6 Effects with Automation

lead = score.part("lead", synth="saw",
                  distortion=0.7, lowpass=1000, lowpass_q=5.0,
                  delay=0.3, reverb=0.4, reverb_type="plate",
                  chorus=0.3)

# Automate mid-song
lead.set(lowpass=4000, distortion=0.9)

# LFO modulation
lead.lfo("lowpass", rate=0.5, min=400, max=3000, bars=8)

Signal chain: distortion → chorus → lowpass → delay → reverb

Convolution Reverb

7 synthetic impulse responses: Taj Mahal (12s), cathedral, plate, spring, cave, parking garage, canyon.

pad = score.part("pad", synth="supersaw",
                 reverb=0.85, reverb_type="taj_mahal")

6 Musical Systems

Western, Indian (Hindustani), Arabic (Maqam), Japanese, Blues/Pentatonic, Javanese Gamelan — 40+ scales.

25 Instrument Presets

Guitar (8 tunings), bass, ukulele, mandolin family, violin family, banjo, harp, oud, sitar, erhu, and more — with chord fingering generation.

Command Line

$ pytheory demo                            # hear a generated track
$ pytheory key G major                     # explore a key
$ pytheory identify Cmaj7                  # analyze a chord symbol
$ pytheory progression C major I V vi IV   # build a progression
$ pytheory midi C major I V vi IV -o out.mid
$ pytheory play Am7 --synth saw --envelope pluck
$ pytheory modes C                         # show all modes
$ pytheory circle C                        # circle of fifths

Why Python?

A DAW is great for tweaking sounds.
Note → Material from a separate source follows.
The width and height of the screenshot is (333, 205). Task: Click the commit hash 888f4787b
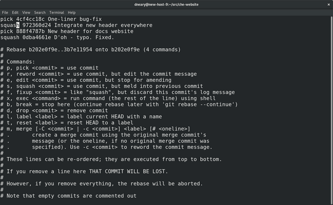pos(30,31)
But when you're thinking about music — code is faster than clicking. Sketch ideas, hear them instantly, export MIDI, finish in your DAW.

Tools like Claude Code can use PyTheory to prototype musical ideas from natural language — "write a bossa nova in A minor with a saw lead and reverb" becomes real, playable music.